November 7, 2018 — The Lutonix Drug-Coated Balloon (DCB) showed statistically significant safety equivalence with a standard percutaneous transluminal angioplasty (PTA) catheter for the treatment of narrowed or obstructed arteries below the knee in recent trial results. The data were presented at the Vascular Interventional Advances (VIVA) 2018 annual conference, Nov. 5-8 in Las Vegas.
The Lutonix DCB investigational device exemption (IDE) clinical study is a prospective, global, multicenter, randomized, controlled trial comparing the Lutonix 014 DCB to standard angioplasty for the treatment of narrowed or obstructed arteries below the knee (BTK). The study used both proportional/binary and Kaplan Meier analyses to assess safety and efficacy. The primary safety endpoint — freedom from composite all-cause death, above the ankle or major reintervention of the treated limb through 30 days — was met showing statistically significant safety equivalence between the Lutonix 014 DCB and standard PTA catheter, in both the proportional/binary and Kaplan Meier analyses.
“The six-month clinical data from the Lutonix BTK trial represent the beginning of a paradigm shift in the treatment of patients with critical limb ischemia (CLI),” said Jihad Mustapha, M.D., FACC, FSCAI, Advanced Cardiac and Vascular Amputation Centers, Grand Rapids, Mich. “The initial results are extremely encouraging and give new hope to patients with CLI.”
The primary efficacy endpoint was assessed using a composite measurement of limbs saved from amputation and the openness of arteries, known as primary patency. By proportional/binary analysis, at six months there was an improvement in primary efficacy of 10.2 percent (DCB: 73.7 percent and PTA: 63.5 percent, p=0.0273, not-significant). The more commonly used Kaplan Meier analysis of the primary efficacy endpoint demonstrated a significant difference of 14.6 percent (DCB: 85.3 percent, PTA: 70.7 percent, p<0.001). Additional analyses are planned for 12, 24 and 36-month follow-ups.

■ **REQUIRED ACTION 1**: Can you quote the Lutonix trial report word for word, starting at "November 7, 2018" and ending after "in Las Vegas."?
■ **REQUIRED ACTION 2**: How would the article on the Lutonix below-the-knee trial go on after its final sentence? Write the next part.

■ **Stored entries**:
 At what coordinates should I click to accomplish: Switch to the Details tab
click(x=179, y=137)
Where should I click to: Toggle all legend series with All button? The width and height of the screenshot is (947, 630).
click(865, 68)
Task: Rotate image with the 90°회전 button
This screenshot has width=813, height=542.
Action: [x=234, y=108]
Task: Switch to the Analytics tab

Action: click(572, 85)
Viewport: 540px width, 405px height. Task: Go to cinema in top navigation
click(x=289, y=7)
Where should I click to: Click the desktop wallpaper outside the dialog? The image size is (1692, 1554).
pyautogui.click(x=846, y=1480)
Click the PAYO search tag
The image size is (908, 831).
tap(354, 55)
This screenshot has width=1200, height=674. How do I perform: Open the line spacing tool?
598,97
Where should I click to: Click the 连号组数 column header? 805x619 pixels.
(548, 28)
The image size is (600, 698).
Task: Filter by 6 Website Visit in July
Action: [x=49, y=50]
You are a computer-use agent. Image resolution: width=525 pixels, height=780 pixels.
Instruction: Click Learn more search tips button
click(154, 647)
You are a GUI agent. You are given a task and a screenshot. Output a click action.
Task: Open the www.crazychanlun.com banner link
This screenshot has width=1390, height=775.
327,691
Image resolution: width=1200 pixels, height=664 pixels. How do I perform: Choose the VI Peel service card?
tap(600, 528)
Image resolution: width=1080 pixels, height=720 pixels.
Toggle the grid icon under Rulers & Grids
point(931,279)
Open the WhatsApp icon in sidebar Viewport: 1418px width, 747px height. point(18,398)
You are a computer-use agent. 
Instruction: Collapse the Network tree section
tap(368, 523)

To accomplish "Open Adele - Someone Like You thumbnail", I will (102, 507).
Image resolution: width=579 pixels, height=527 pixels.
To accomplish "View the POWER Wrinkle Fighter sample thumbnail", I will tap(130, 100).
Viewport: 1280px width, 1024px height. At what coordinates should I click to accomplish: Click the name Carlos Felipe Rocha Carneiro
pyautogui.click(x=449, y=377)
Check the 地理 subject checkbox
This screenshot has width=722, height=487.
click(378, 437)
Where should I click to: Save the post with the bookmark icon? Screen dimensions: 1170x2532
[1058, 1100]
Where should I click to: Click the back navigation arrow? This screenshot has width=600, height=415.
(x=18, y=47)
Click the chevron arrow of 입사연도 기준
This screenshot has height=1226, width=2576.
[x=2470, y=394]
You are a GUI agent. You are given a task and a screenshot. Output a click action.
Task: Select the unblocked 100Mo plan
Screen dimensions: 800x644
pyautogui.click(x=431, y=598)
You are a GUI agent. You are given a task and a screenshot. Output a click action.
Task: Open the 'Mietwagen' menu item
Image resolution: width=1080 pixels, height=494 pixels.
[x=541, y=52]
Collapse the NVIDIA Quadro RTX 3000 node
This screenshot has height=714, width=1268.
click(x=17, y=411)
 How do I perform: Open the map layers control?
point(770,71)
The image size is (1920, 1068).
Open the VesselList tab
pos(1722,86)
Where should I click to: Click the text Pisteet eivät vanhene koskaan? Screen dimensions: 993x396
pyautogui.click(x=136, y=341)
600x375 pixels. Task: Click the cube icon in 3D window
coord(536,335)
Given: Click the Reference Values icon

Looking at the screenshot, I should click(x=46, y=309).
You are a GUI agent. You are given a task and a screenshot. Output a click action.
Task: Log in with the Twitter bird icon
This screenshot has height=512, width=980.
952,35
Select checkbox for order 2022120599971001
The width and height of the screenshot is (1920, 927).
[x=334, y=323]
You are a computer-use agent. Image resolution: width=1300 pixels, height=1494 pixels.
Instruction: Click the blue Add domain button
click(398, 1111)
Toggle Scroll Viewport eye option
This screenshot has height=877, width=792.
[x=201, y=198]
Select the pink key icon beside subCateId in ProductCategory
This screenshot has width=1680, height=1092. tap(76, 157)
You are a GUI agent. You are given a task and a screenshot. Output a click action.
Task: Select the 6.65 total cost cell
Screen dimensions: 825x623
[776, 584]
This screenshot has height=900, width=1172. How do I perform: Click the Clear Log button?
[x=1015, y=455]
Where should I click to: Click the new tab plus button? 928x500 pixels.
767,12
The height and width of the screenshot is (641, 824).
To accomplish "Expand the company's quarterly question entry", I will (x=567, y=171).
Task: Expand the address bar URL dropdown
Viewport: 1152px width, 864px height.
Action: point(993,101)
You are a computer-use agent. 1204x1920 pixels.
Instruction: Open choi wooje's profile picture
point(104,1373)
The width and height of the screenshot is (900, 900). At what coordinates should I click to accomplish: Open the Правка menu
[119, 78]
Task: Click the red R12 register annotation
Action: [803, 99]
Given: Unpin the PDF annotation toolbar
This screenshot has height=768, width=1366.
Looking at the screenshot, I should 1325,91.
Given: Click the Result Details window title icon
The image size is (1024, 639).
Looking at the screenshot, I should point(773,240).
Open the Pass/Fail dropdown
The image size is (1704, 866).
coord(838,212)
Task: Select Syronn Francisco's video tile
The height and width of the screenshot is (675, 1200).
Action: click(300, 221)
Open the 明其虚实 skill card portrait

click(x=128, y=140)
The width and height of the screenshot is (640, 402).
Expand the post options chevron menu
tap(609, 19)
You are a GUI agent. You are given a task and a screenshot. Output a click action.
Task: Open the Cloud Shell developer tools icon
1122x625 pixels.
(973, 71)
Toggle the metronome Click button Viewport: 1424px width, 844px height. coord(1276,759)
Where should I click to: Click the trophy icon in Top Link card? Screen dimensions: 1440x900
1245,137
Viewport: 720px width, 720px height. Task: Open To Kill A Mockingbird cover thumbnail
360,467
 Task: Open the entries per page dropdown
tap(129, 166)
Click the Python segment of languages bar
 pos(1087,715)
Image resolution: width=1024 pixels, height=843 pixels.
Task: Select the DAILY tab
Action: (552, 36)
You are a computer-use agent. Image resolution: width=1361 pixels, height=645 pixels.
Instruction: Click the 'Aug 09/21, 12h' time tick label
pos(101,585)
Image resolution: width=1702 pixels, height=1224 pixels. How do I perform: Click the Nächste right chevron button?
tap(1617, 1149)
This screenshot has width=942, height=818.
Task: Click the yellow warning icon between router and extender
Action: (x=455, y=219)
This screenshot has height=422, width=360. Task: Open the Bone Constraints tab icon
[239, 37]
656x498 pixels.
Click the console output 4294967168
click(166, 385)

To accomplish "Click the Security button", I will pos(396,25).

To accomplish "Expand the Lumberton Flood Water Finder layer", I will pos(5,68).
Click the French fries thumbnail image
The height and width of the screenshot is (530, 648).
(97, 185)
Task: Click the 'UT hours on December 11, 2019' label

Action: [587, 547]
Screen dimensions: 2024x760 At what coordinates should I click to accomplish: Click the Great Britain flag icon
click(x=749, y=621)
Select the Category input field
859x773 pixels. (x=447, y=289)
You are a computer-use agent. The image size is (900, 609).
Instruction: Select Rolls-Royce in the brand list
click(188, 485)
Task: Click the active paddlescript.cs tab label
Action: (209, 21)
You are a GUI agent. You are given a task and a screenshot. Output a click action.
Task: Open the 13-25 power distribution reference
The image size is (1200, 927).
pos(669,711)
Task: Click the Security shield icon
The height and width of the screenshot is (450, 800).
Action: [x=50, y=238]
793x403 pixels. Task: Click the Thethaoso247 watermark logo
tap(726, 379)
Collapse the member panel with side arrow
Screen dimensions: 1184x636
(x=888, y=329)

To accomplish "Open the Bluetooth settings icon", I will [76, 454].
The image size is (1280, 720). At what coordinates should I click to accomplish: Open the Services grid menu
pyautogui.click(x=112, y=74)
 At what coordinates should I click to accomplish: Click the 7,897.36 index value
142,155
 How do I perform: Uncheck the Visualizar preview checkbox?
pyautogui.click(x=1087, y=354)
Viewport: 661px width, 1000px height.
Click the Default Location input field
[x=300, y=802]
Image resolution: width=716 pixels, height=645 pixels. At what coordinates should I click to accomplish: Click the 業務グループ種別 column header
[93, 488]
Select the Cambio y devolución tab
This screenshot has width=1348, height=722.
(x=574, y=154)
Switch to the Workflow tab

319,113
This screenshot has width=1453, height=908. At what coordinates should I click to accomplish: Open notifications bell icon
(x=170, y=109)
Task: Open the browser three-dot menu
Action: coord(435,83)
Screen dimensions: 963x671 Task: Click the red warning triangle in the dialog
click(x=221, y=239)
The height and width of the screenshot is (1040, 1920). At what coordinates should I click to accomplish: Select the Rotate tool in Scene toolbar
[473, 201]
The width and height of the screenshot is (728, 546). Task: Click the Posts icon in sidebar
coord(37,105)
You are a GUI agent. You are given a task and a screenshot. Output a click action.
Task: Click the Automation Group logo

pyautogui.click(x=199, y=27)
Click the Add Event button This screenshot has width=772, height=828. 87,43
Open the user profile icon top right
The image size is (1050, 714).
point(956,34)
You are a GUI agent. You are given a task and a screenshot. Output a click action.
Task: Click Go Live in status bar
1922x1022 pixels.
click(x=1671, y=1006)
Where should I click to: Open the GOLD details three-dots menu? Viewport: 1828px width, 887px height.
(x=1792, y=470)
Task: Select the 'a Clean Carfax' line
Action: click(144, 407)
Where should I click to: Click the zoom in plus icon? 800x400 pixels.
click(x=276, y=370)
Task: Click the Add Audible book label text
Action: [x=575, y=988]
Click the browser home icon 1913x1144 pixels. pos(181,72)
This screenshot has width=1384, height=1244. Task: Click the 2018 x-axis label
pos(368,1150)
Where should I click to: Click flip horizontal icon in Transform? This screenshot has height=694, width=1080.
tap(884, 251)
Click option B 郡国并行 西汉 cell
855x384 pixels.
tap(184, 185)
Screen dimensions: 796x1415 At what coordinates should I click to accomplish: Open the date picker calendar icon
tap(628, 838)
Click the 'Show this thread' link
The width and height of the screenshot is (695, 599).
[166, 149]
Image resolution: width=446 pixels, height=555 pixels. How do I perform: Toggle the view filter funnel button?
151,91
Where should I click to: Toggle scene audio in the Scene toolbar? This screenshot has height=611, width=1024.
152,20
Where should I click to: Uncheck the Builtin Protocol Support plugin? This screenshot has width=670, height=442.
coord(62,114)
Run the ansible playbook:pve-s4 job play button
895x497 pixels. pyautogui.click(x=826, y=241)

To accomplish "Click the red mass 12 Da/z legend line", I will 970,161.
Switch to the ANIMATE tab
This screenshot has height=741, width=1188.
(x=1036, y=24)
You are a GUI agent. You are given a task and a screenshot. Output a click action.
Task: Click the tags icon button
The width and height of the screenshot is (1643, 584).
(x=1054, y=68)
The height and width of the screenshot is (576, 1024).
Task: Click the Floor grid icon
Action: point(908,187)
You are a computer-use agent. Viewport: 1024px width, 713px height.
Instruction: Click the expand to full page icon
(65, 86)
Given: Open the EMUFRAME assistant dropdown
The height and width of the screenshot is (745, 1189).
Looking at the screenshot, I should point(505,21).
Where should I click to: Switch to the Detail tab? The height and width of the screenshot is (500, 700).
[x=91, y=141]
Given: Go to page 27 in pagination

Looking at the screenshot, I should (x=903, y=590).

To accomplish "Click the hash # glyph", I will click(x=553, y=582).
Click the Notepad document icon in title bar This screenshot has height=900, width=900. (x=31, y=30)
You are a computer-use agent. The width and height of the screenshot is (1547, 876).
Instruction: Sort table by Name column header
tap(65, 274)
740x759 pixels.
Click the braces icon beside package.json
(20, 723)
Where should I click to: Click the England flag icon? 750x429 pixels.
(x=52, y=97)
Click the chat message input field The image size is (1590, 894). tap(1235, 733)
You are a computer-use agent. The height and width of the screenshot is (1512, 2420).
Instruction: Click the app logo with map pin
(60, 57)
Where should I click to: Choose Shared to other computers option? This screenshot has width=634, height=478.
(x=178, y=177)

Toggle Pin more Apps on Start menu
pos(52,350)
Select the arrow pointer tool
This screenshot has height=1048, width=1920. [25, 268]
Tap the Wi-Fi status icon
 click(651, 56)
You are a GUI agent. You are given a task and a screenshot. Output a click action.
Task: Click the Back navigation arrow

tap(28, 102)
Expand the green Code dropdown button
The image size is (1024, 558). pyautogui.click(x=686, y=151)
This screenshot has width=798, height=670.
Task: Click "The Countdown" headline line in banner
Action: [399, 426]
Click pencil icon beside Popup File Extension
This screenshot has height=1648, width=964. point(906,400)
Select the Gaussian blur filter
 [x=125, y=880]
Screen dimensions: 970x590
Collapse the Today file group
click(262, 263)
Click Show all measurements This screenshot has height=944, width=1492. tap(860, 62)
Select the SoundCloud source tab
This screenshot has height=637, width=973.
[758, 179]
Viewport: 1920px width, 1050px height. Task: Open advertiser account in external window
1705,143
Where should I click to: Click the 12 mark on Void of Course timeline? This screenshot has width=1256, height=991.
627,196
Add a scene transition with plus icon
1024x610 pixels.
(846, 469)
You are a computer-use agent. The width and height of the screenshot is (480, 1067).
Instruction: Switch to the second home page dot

■ **EXERCISE ANSWER 1**:
November 7, 2018 — The Lutonix Drug-Coated Balloon (DCB) showed statistically significant safety equivalence with a standard percutaneous transluminal angioplasty (PTA) catheter for the treatment of narrowed or obstructed arteries below the knee in recent trial results. The data were presented at the Vascular Interventional Advances (VIVA) 2018 annual conference, Nov. 5-8 in Las Vegas.

■ **EXERCISE ANSWER 2**:
The trial included approximately 450 participants of which 91 percent had CLI, a severe form of vascular disease that seriously decreases blood flow to the lower leg arteries.
An estimated 3.4 million people in the United States have CLI today, and the number is estimated to grow to nearly 3.8 million by 2020.[i] CLI is associated with a six-month major amputation rate ranging from 10 percent to 40 percent and with mortality rates as high as 50 percent at five years.[ii]
The Lutonix 014 DCB has been commercially available in Europe, Canada and Australia for treatment of the below-the-knee arteries associated with CLI since 2013.
For more information: www.vivaphysicians.org
[i]. Yost, Mary. United States Critical Limb Ischemia by Rutherford Category Prevalence and Markets in Patients and Limbs, The Sage Group. 2018.
[ii]. Teraa M, et al. Critical Limb Ischemia: Current Trends and Future Directions J Am Heart Assoc. 2016;5:e002938.